ScaDaMaLe Course site and book

The following is from databricks blog with minor adaptations with help from Tilo Wiklund.

Distributed deep learning training using PyTorch with HorovodRunner for MNIST

This notebook demonstrates how to train a model for the MNIST dataset using PyTorch. It first shows how to train the model on a single node, and then shows how to adapt the code using HorovodRunner for distributed training.

Requirements

  • This notebook runs on CPU or GPU clusters.
  • To run the notebook, create a cluster with
  • Two workers

Cluster Specs on databricks

Run on tiny-debug-cluster-(no)gpu or another cluster with the following runtime specifications with CPU/non-GPU and GPU clusters, respectively:

  • Runs on non-GPU cluster with 3 (or more) nodes on 7.4 ML runtime (nodes are 1+2 x m4.xlarge)
  • Runs on GPU cluster with 3 (or more) nodes on 7.4 ML GPU runtime (nodes are 1+2 x g4dn.xlarge)

You do not need to "install" anything else in databricks as everything needed is pre-installed in the runtime environment on the right nodes.

Set up checkpoint location

The next cell creates a directory for saved checkpoint models. Databricks recommends saving training data under dbfs:/ml, which maps to file:/dbfs/ml on driver and worker nodes.

→ **Dataset extract**
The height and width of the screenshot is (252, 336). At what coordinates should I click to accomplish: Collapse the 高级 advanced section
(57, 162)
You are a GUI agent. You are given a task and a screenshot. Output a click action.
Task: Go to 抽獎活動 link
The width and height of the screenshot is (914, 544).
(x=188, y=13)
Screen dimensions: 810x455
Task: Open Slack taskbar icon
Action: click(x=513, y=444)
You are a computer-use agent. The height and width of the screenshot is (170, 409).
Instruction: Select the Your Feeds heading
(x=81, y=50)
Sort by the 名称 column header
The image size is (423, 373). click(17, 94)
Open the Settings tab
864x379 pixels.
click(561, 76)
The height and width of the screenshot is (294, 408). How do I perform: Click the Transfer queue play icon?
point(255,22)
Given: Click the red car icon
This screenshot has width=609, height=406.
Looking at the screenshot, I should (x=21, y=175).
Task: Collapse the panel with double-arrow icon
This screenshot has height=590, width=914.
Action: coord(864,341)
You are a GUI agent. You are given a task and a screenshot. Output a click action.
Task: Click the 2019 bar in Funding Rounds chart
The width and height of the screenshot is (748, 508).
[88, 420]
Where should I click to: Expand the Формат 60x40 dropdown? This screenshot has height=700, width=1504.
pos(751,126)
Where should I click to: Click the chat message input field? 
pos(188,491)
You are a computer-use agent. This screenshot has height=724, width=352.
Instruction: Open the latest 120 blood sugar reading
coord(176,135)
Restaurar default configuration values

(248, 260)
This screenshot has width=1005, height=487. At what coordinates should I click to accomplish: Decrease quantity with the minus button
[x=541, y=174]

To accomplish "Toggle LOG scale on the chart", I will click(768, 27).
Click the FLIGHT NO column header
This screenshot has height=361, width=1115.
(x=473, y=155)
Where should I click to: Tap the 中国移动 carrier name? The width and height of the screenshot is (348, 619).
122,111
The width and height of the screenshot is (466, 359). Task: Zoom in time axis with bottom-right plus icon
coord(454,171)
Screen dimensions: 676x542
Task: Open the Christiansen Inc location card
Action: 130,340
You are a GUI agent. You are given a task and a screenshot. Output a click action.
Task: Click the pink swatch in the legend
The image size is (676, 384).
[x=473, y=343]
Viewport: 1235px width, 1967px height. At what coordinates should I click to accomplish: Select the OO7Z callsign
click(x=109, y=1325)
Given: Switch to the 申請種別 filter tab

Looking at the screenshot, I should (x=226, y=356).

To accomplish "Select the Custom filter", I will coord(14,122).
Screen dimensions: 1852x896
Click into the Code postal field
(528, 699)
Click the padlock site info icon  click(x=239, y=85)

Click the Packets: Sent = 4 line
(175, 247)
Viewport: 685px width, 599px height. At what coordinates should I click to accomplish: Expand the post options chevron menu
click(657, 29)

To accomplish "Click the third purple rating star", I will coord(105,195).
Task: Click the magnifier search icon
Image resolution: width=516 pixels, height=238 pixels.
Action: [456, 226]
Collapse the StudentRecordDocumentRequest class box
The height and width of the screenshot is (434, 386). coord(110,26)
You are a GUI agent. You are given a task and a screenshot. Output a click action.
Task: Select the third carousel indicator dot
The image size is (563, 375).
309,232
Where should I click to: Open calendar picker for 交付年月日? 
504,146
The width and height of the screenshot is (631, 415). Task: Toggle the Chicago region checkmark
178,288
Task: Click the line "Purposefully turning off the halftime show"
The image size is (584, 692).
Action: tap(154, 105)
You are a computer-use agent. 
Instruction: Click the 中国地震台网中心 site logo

→ **What this task involves**
In the PyTorch MNIST training notebook, where does Databricks recommend saving training data?

→ **The reply**
Under dbfs:/ml, which maps to file:/dbfs/ml on driver and worker nodes.